SET EXERCISE: Copy the listing from the line that has "Image resolution: width=1424" through the end, replacing "Security" with "Privacy" and leaving everything else unchanged. Omit the pictures.

Element lookup listing:
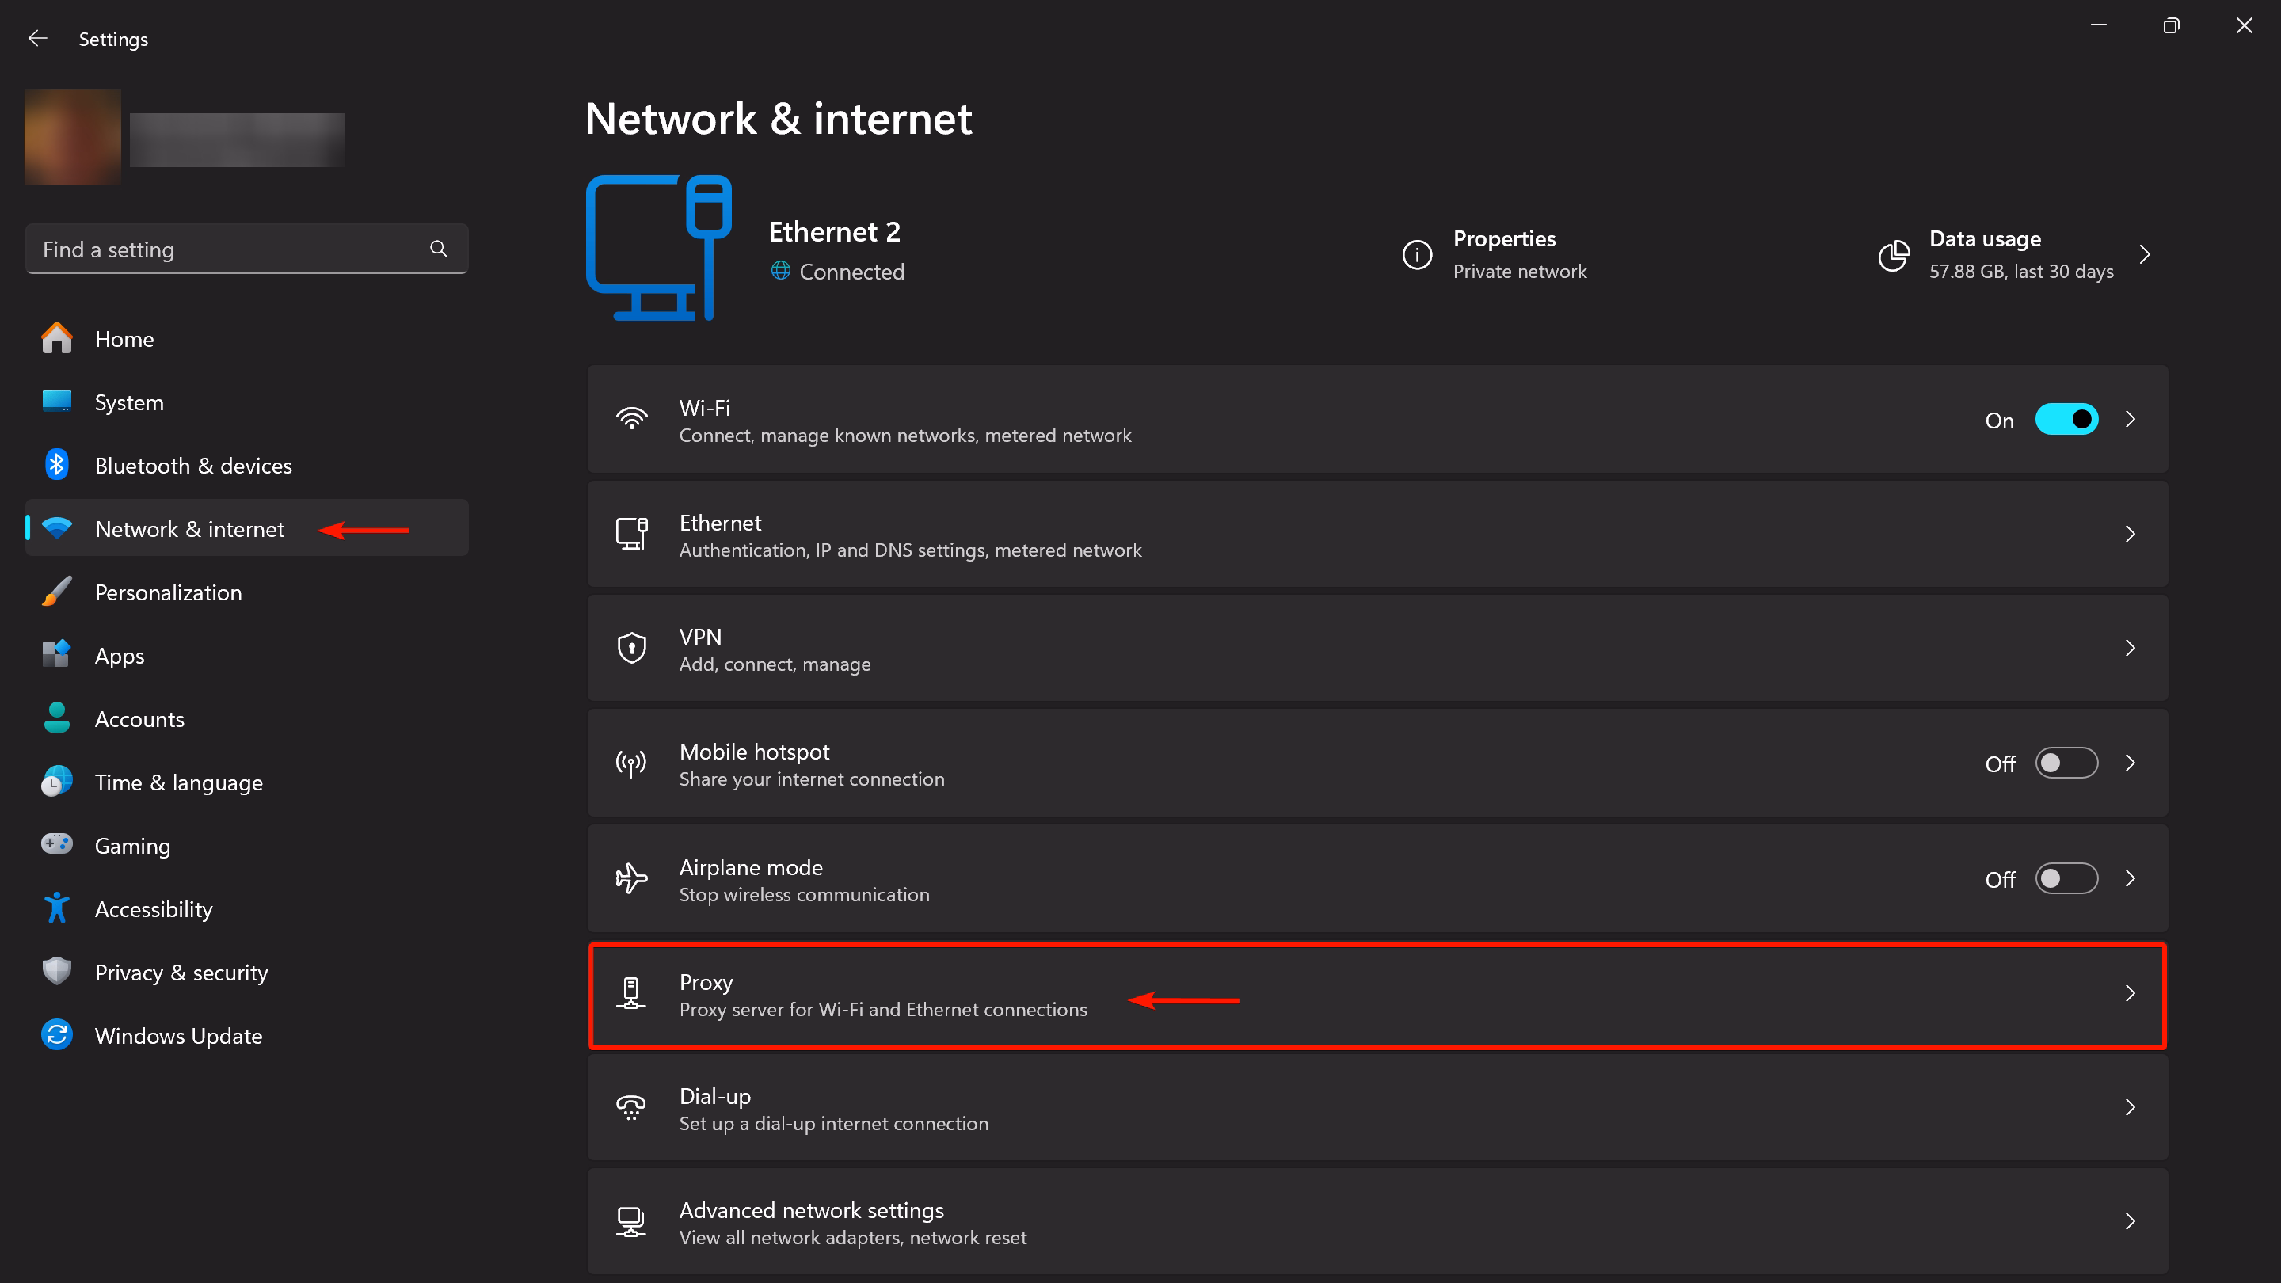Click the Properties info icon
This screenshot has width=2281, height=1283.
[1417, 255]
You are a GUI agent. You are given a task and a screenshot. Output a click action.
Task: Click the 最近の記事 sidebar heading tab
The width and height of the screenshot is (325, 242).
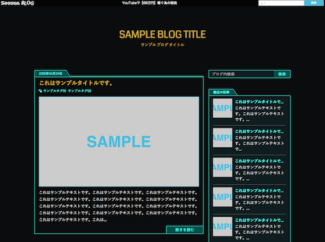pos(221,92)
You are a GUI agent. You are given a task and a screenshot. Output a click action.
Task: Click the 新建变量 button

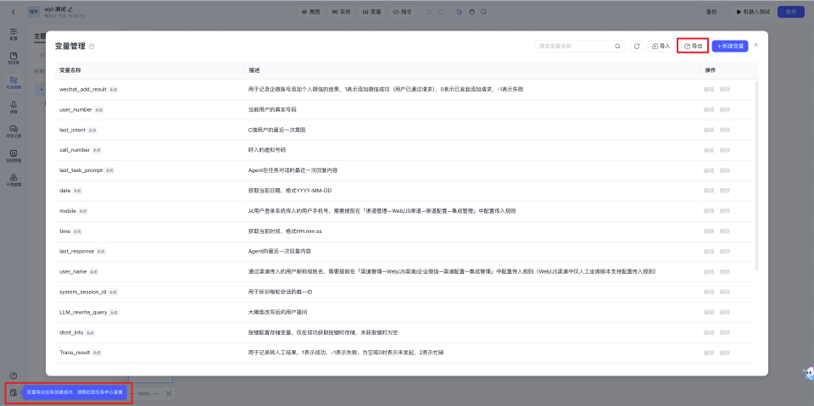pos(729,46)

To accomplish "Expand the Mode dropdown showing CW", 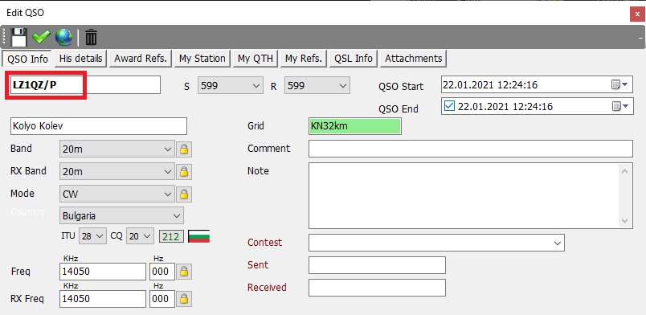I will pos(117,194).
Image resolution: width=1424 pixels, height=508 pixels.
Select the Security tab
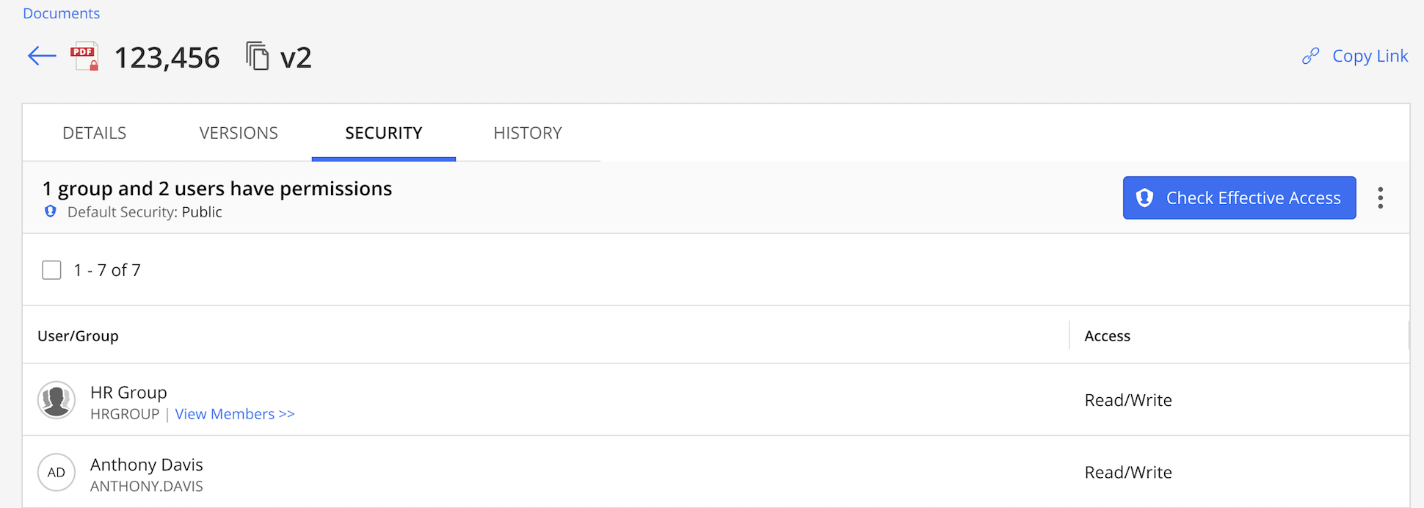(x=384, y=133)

SOLUTION TO THE EXERCISE:
Image resolution: width=1424 pixels, height=508 pixels.
Select the Privacy tab
(x=384, y=133)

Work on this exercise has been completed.